Citgo, le plus grand actif vénézuelien à l'étranger à la croisée des chemins

Plus grand actif du Venezuela à l'étranger, Citgo, filiale américaine du géant pétrolier public PDVSA, est à la croisée des chemins empêtré dans des dettes colossales mais aussi dans...

Une raffinerie de Citgo à Lemont, aux Etats-Unis © SCOTT OLSON
Une raffinerie de Citgo à Lemont, aux Etats-Unis © SCOTT OLSON

Plus grand actif du Venezuela à l'étranger, Citgo, filiale américaine du géant pétrolier public PDVSA, est à la croisée des chemins empêtré dans des dettes colossales mais aussi dans l'imbroglio politique entre Caracas et Washington.

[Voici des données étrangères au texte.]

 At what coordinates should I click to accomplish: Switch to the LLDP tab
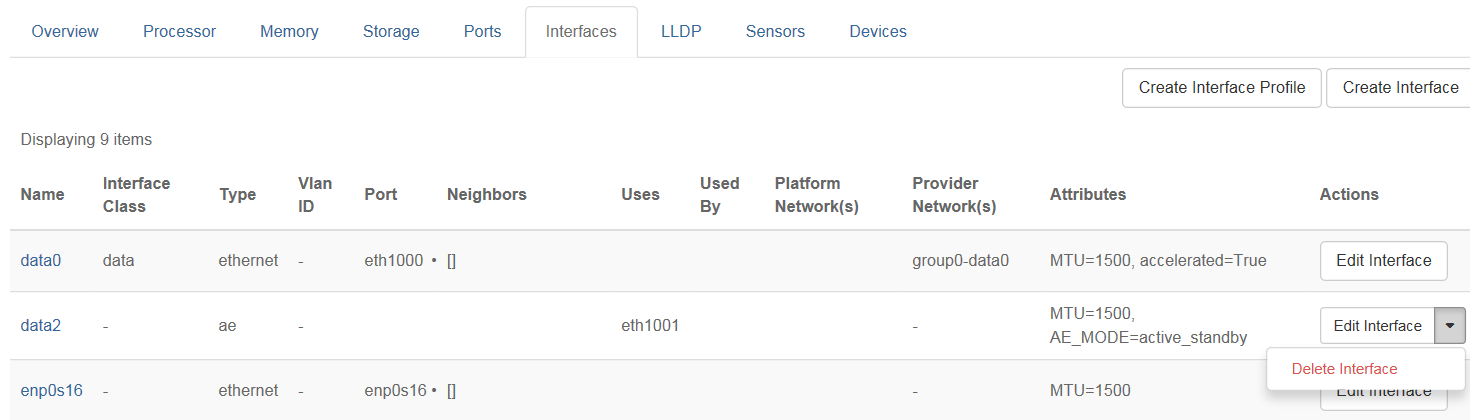coord(681,32)
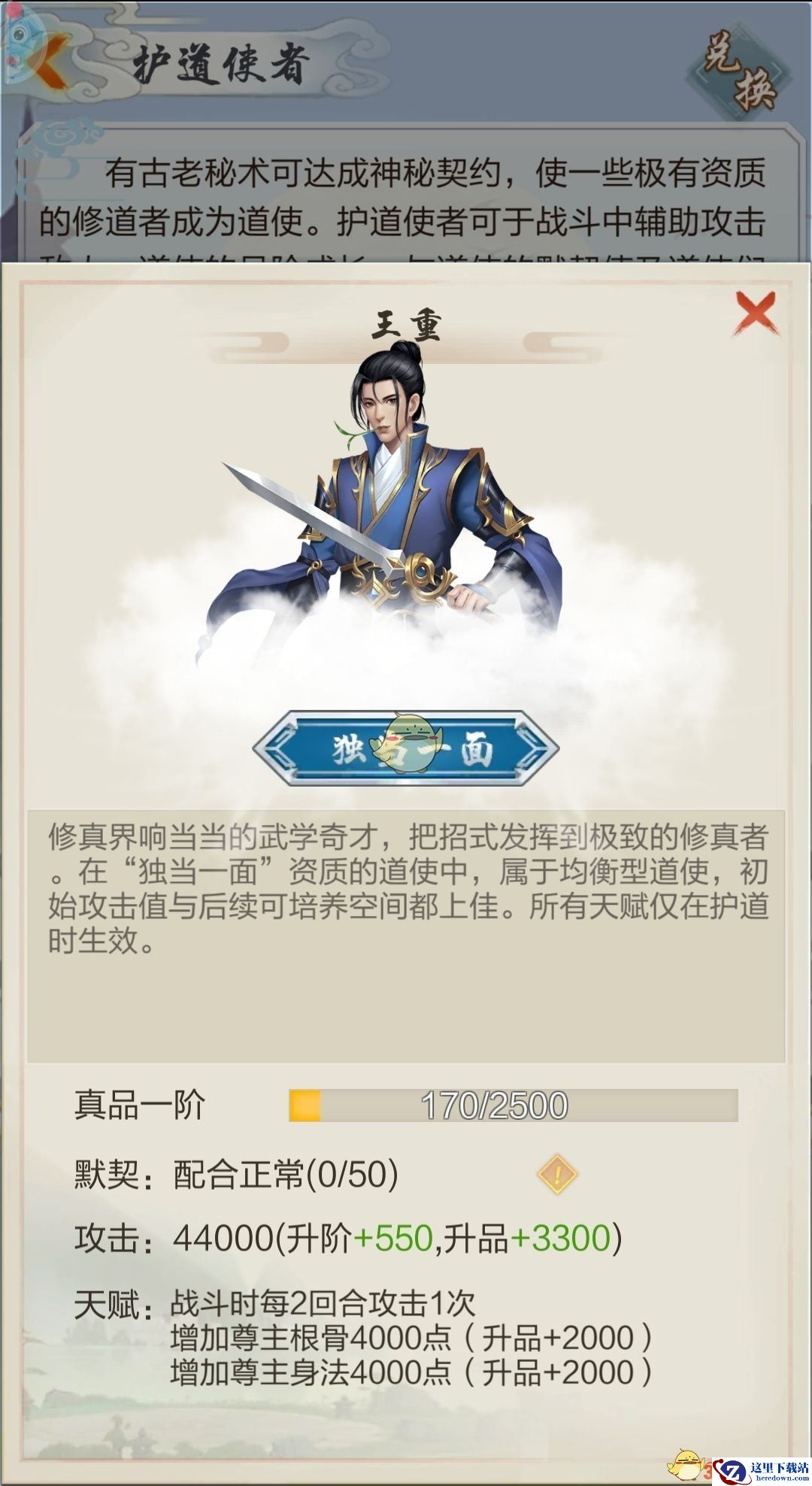This screenshot has height=1486, width=812.
Task: Tap the 独当一面 aptitude badge
Action: pos(406,748)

Les Etats-Unis, qui cherchent à évincer le président Nicolas Maduro du pouvoir depuis sa réélection en 2018 lors d'un scrutin boycotté par l'opposition, ont imposé des sanctions au Venezuela visant particulièrement le secteur pétrolier, fragilisant Citgo dont la valeur était estimée à près de 5 milliards de dollars en 2019 mais vaudrait beaucoup plus.

Ses dettes, mais aussi et surtout celles de sa maison mère PDVSA et du Venezuela aux Etats-Unis, sont aujourd'hui supérieures à sa valeur. Les créanciers américains font pression et ont saisi la justice pour vendre la compagnie et récupérer leurs fonds.

L'entreprise dont le siège est à Houston commercialise quelque 800.000 barils par jour de carburants et de produits pour plus de 40 pays.

Renégocier la dette

La liste des créanciers s'allonge et les litiges des diverses procédures aux Etats-Unis dépasseraient les 20 milliards de dollars, selon la société de conseil EMFI Securities, basée à Londres.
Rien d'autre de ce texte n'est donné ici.